55 Bovendien kan deze uitsluiting van teruggave van een dergelijk btw-overschot ertoe leiden dat bepaalde belastingplichtigen uit wier belastingaangifte regelmatig een overschot blijkt, meermaals dit overschot naar het volgende belastingtijdvak moeten overbrengen. In dit verband zij opgemerkt dat overbrenging van een btw-overschot naar verschillende belastingtijdvakken volgend op dat waarin dit overschot is ontstaan, niet noodzakelijk onverenigbaar met artikel 183, eerste alinea, van richtlijn 2006/112 is (zie in die zin arrest Enel Maritsa Iztok 3, reeds aangehaald, punt 49). Aangezien volgens de betrokken nationale regeling een belastingtijdvak van een maand tot een jaar kan variëren, kan dit er echter toe leiden dat bepaalde belastingplichtigen wegens de herhaalde overbrenging van een overschot niet binnen een redelijke termijn teruggave van dit overschot verkrijgen.

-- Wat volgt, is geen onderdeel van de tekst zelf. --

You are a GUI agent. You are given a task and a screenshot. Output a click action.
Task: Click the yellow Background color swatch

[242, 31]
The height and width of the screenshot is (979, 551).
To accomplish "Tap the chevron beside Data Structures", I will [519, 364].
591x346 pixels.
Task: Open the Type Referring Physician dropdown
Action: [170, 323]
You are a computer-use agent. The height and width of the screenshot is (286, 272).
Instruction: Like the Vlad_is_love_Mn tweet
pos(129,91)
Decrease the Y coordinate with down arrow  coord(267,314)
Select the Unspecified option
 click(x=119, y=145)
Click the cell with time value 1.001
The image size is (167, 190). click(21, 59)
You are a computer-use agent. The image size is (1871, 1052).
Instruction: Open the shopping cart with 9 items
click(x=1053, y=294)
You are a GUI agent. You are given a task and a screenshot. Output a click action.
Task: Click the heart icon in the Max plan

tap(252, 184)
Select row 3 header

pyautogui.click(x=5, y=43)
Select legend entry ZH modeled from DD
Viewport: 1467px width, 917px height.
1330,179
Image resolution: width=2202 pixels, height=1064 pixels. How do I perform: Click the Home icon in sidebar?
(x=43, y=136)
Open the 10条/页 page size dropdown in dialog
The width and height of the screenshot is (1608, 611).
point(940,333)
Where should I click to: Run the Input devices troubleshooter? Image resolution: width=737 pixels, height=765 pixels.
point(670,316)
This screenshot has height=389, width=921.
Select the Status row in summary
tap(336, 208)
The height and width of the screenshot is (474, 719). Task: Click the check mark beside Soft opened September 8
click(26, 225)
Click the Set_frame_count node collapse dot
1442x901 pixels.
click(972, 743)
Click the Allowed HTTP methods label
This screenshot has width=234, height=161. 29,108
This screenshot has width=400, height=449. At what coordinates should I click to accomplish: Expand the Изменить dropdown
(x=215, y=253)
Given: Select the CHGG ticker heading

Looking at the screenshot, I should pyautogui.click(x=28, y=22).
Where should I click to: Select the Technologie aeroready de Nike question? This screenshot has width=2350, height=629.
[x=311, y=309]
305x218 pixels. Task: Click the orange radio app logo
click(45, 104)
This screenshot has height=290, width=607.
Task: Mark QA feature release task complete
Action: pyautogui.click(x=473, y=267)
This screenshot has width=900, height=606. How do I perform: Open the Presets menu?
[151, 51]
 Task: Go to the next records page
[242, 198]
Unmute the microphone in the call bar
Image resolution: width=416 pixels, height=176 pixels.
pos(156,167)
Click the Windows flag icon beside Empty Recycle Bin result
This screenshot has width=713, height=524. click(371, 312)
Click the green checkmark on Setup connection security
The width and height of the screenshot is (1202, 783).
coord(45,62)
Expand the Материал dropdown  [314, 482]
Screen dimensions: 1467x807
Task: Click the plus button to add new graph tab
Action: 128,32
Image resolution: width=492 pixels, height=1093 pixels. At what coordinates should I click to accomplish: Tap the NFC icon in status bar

56 Bijgevolg dient te worden vastgesteld dat de Republiek Hongarije de krachtens richtlijn 2006/112 op haar rustende verplichtingen niet is nagekomen,
-
door belastingplichtigen uit wier belastingaangifte voor een bepaald belastingtijdvak een overschot in de zin van artikel 183 van deze richtlijn blijkt, te verplichten dat overschot geheel of gedeeltelijk naar het volgende belastingtijdvak over te brengen indien zij aan hun leverancier niet het volledige bedrag van de desbetreffende aankoop hebben betaald, en
-
doordat bepaalde belastingplichtigen uit wier belastingaangifte regelmatig een overschot blijkt,
zich als gevolg van deze verplichting genoodzaakt zien om dat overschot meermaals naar het volgende belastingtijdvak over te brengen.